- Directed by: Jay Karas
- Written by: Bill Burr
- Produced by: Brian Volk-Weiss, Mike Berkowitz
- Starring: Bill Burr
- Edited by: Brenda Carlson
- Production company: New Wave Entertainment
- Distributed by: Netflix
- Release date: December 5, 2014 (Netflix);
- Running time: 80 minutes
- Country: United States
- Language: English

= I'm Sorry You Feel That Way =

I'm Sorry You Feel That Way is a 2014 stand-up comedy film written by and starring the American comedian Bill Burr. It was filmed in the summer of 2014 at the Tabernacle Theater in Atlanta, Georgia. The film was shot in black and white, which is rare for modern comedy specials.

== Synopsis ==
Bill Burr discusses topics such as religion, sex, the downside of childhood hugs, the wisdom of Lutherans who believe there is no afterlife, the foolishness of watching the NFL draft on television and the absurdity of being kicked out of bed by your wife.

== Release ==
The film was released December 5, 2014 exclusively on Netflix.

== Reception ==
Reviewing the stripped-down production, Maren McGlashan of Paste Magazine stated, "The focus is on the material, plain and simple." McGlashan wrote, "Burr’s onstage persona is sharp, unwavering and nearly arrogant. This attitude defines him as a comic, and is even evident in the special’s title. Make no mistake, Burr’s concern for your feelings is anything but authentic."

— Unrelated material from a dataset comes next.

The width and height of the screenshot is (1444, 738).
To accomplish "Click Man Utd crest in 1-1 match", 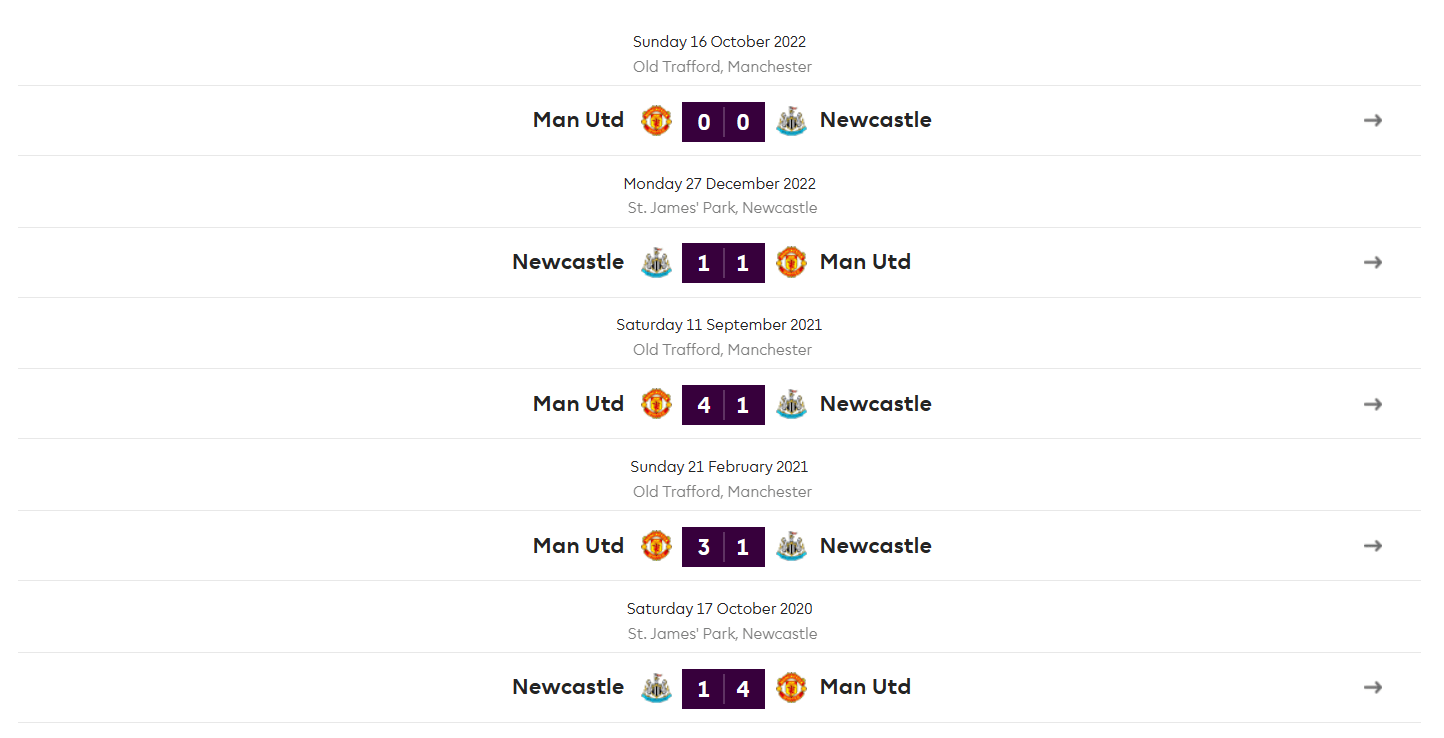I will tap(791, 262).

Tripp Stelnicki of Vox Magazine noted Burr kept the same energy of his previous routines, with a more grown-up theme. "Burr has mentioned his fear of becoming the creepy old single dude who rants to strangers at the bar in previous specials. He seems to have reckoned with that and settled down some, and fortunately his material maintains its zealous vibe while reflecting a somewhat more-adult Bill Burr."